- What is expected
Copy out each line of the data that holds the string "Click".

Screenshot grounding data:
------------------------------

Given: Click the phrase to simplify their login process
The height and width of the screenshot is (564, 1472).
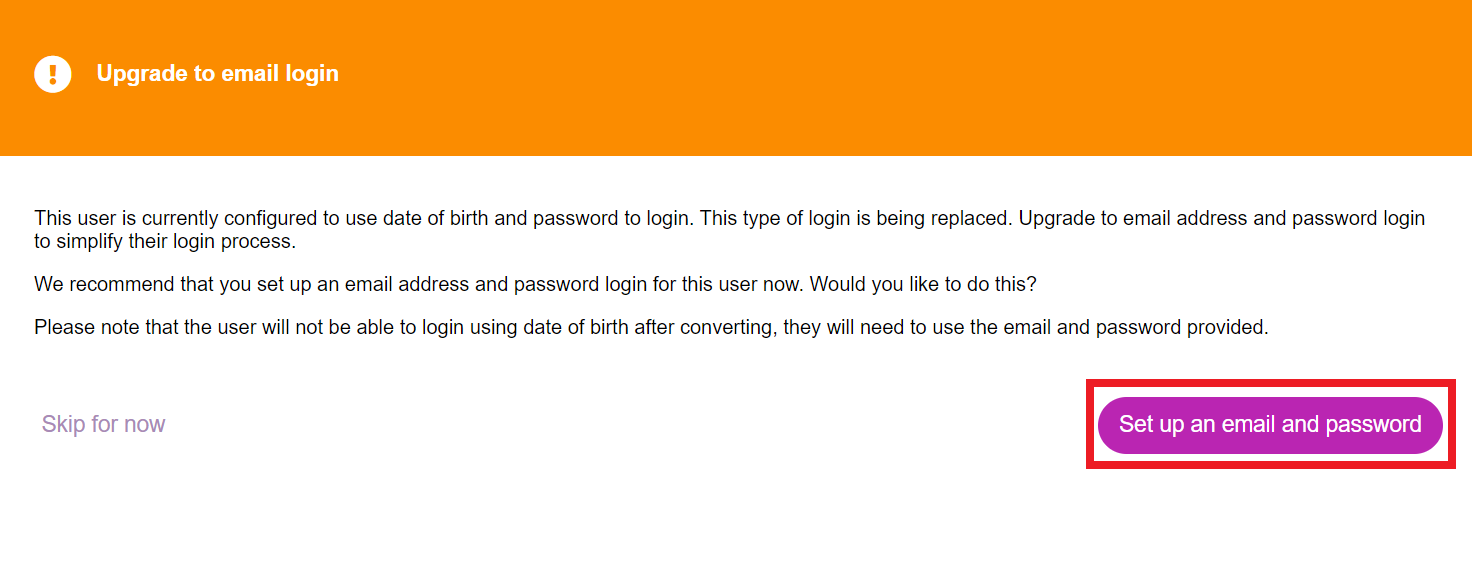Looking at the screenshot, I should point(165,242).
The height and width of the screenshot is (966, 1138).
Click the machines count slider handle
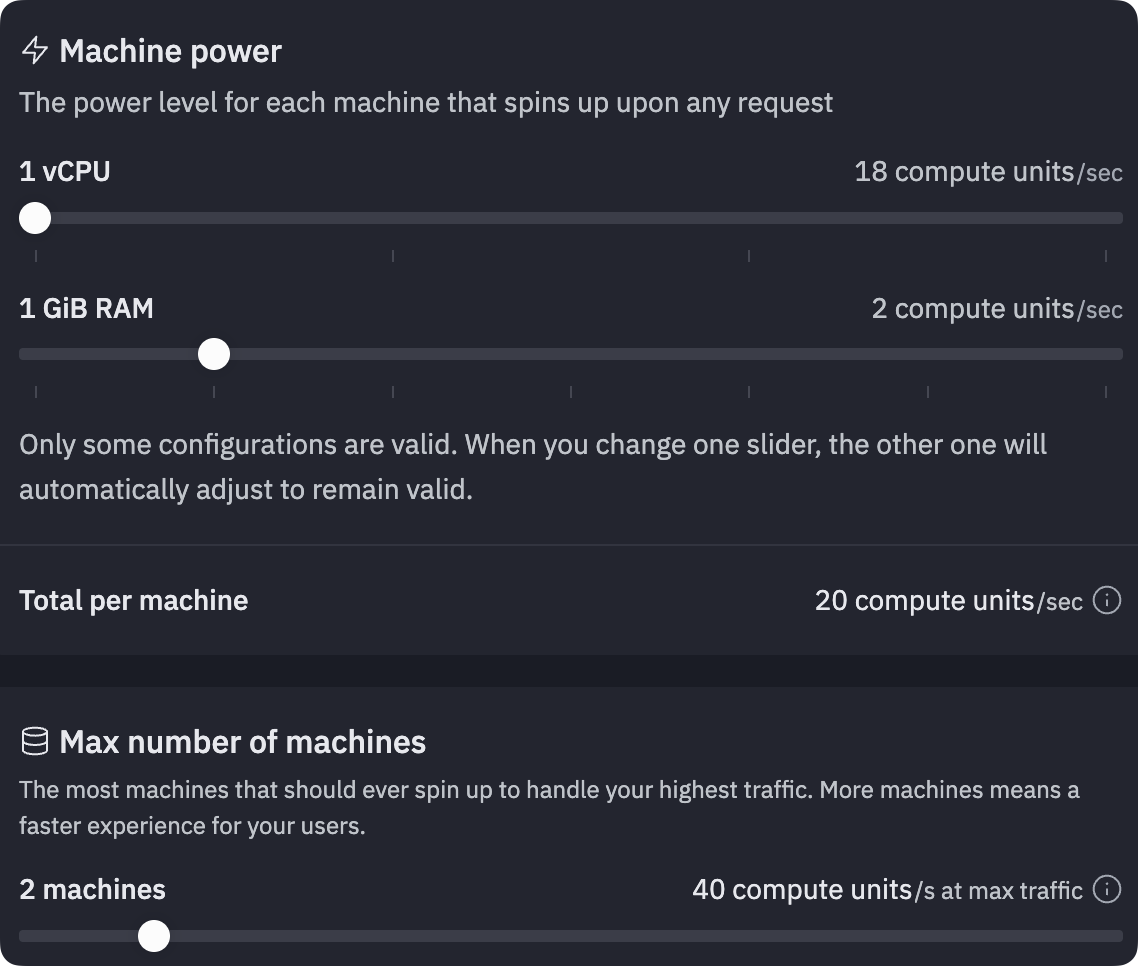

------------------------------

- Solution to the problem
Given: Click the phrase to simplify their login process
Click the machines count slider handle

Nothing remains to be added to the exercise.